## [ABOUT THIS TASK]
Every line of the listing should be transcribed exactly, with nothing left out.

## [AVAILABLE DATA]
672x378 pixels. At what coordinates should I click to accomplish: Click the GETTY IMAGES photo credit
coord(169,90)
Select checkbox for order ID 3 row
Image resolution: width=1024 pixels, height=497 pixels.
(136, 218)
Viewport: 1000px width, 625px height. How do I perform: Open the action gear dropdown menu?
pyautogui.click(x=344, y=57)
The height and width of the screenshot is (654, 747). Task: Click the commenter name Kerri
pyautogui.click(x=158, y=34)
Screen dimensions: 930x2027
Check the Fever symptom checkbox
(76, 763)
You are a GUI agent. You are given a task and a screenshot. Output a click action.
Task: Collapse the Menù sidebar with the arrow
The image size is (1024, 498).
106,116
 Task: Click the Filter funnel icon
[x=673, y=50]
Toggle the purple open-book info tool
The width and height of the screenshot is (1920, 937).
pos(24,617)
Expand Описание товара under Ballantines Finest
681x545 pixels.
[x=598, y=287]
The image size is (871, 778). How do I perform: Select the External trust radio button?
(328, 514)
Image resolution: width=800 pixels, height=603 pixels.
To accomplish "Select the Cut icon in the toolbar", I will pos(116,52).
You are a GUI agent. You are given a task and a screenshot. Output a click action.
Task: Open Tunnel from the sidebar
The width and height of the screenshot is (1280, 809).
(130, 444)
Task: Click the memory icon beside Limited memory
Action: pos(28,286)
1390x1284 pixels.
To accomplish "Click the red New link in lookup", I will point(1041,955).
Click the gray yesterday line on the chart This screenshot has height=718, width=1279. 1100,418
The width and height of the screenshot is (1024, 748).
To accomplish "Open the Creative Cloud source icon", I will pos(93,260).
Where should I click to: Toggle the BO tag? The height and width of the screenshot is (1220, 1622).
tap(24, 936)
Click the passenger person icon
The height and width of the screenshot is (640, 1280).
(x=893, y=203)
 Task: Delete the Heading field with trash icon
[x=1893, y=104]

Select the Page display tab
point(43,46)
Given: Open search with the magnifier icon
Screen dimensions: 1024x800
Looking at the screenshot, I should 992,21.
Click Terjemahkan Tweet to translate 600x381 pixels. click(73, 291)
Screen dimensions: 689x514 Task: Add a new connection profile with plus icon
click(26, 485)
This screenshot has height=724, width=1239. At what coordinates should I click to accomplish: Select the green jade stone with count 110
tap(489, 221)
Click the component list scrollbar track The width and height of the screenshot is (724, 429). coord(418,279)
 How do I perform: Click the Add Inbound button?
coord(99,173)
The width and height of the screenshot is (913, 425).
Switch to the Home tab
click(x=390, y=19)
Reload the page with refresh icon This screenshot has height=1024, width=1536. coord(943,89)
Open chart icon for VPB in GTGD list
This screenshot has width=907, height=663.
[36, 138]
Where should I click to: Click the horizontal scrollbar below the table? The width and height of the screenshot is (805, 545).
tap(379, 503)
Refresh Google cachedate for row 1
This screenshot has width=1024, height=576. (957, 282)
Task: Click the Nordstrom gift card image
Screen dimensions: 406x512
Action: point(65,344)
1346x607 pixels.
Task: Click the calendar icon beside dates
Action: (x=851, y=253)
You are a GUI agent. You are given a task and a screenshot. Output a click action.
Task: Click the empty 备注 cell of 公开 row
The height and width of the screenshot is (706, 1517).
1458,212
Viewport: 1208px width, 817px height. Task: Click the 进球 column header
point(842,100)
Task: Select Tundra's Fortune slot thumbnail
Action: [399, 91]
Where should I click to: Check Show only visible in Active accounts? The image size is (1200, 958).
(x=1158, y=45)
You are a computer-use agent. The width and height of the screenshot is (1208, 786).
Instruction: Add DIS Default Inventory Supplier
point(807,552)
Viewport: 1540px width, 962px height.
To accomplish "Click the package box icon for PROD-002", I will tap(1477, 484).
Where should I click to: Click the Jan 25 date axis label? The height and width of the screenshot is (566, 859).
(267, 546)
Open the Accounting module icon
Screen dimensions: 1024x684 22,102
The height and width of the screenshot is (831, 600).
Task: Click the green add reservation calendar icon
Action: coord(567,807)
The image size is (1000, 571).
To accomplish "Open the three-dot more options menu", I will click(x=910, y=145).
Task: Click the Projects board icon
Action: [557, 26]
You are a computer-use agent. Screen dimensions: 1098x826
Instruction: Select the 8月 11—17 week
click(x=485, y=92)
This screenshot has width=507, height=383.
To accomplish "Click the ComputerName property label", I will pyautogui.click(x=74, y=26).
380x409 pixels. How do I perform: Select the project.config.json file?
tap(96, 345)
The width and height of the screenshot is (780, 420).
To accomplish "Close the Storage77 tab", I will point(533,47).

## [EXERCISE SOLUTION]
672x378 pixels. At what coordinates should I click to accomplish: Click the GETTY IMAGES photo credit
coord(169,90)
Select checkbox for order ID 3 row
Image resolution: width=1024 pixels, height=497 pixels.
(136, 218)
Viewport: 1000px width, 625px height. How do I perform: Open the action gear dropdown menu?
pyautogui.click(x=344, y=57)
The height and width of the screenshot is (654, 747). Task: Click the commenter name Kerri
pyautogui.click(x=158, y=34)
Screen dimensions: 930x2027
Check the Fever symptom checkbox
(76, 763)
You are a GUI agent. You are given a task and a screenshot. Output a click action.
Task: Collapse the Menù sidebar with the arrow
The image size is (1024, 498).
106,116
 Task: Click the Filter funnel icon
[x=673, y=50]
Toggle the purple open-book info tool
The width and height of the screenshot is (1920, 937).
pos(24,617)
Expand Описание товара under Ballantines Finest
681x545 pixels.
[x=598, y=287]
The image size is (871, 778). How do I perform: Select the External trust radio button?
(328, 514)
Image resolution: width=800 pixels, height=603 pixels.
To accomplish "Select the Cut icon in the toolbar", I will pos(116,52).
You are a GUI agent. You are given a task and a screenshot. Output a click action.
Task: Open Tunnel from the sidebar
The width and height of the screenshot is (1280, 809).
(130, 444)
Task: Click the memory icon beside Limited memory
Action: pos(28,286)
1390x1284 pixels.
To accomplish "Click the red New link in lookup", I will point(1041,955).
Click the gray yesterday line on the chart This screenshot has height=718, width=1279. 1100,418
The width and height of the screenshot is (1024, 748).
To accomplish "Open the Creative Cloud source icon", I will pos(93,260).
Where should I click to: Toggle the BO tag? The height and width of the screenshot is (1220, 1622).
tap(24, 936)
Click the passenger person icon
The height and width of the screenshot is (640, 1280).
(x=893, y=203)
 Task: Delete the Heading field with trash icon
[x=1893, y=104]

Select the Page display tab
point(43,46)
Given: Open search with the magnifier icon
Screen dimensions: 1024x800
Looking at the screenshot, I should 992,21.
Click Terjemahkan Tweet to translate 600x381 pixels. click(73, 291)
Screen dimensions: 689x514 Task: Add a new connection profile with plus icon
click(26, 485)
This screenshot has height=724, width=1239. At what coordinates should I click to accomplish: Select the green jade stone with count 110
tap(489, 221)
Click the component list scrollbar track The width and height of the screenshot is (724, 429). coord(418,279)
 How do I perform: Click the Add Inbound button?
coord(99,173)
The width and height of the screenshot is (913, 425).
Switch to the Home tab
click(x=390, y=19)
Reload the page with refresh icon This screenshot has height=1024, width=1536. coord(943,89)
Open chart icon for VPB in GTGD list
This screenshot has width=907, height=663.
[36, 138]
Where should I click to: Click the horizontal scrollbar below the table? The width and height of the screenshot is (805, 545).
tap(379, 503)
Refresh Google cachedate for row 1
This screenshot has width=1024, height=576. (957, 282)
Task: Click the Nordstrom gift card image
Screen dimensions: 406x512
Action: point(65,344)
1346x607 pixels.
Task: Click the calendar icon beside dates
Action: (x=851, y=253)
You are a GUI agent. You are given a task and a screenshot. Output a click action.
Task: Click the empty 备注 cell of 公开 row
The height and width of the screenshot is (706, 1517).
1458,212
Viewport: 1208px width, 817px height. Task: Click the 进球 column header
point(842,100)
Task: Select Tundra's Fortune slot thumbnail
Action: [399, 91]
Where should I click to: Check Show only visible in Active accounts? The image size is (1200, 958).
(x=1158, y=45)
You are a computer-use agent. The width and height of the screenshot is (1208, 786).
Instruction: Add DIS Default Inventory Supplier
point(807,552)
Viewport: 1540px width, 962px height.
To accomplish "Click the package box icon for PROD-002", I will tap(1477, 484).
Where should I click to: Click the Jan 25 date axis label? The height and width of the screenshot is (566, 859).
(267, 546)
Open the Accounting module icon
Screen dimensions: 1024x684 22,102
The height and width of the screenshot is (831, 600).
Task: Click the green add reservation calendar icon
Action: coord(567,807)
The image size is (1000, 571).
To accomplish "Open the three-dot more options menu", I will click(x=910, y=145).
Task: Click the Projects board icon
Action: [557, 26]
You are a computer-use agent. Screen dimensions: 1098x826
Instruction: Select the 8月 11—17 week
click(x=485, y=92)
This screenshot has width=507, height=383.
To accomplish "Click the ComputerName property label", I will pyautogui.click(x=74, y=26).
380x409 pixels. How do I perform: Select the project.config.json file?
tap(96, 345)
The width and height of the screenshot is (780, 420).
To accomplish "Close the Storage77 tab", I will point(533,47).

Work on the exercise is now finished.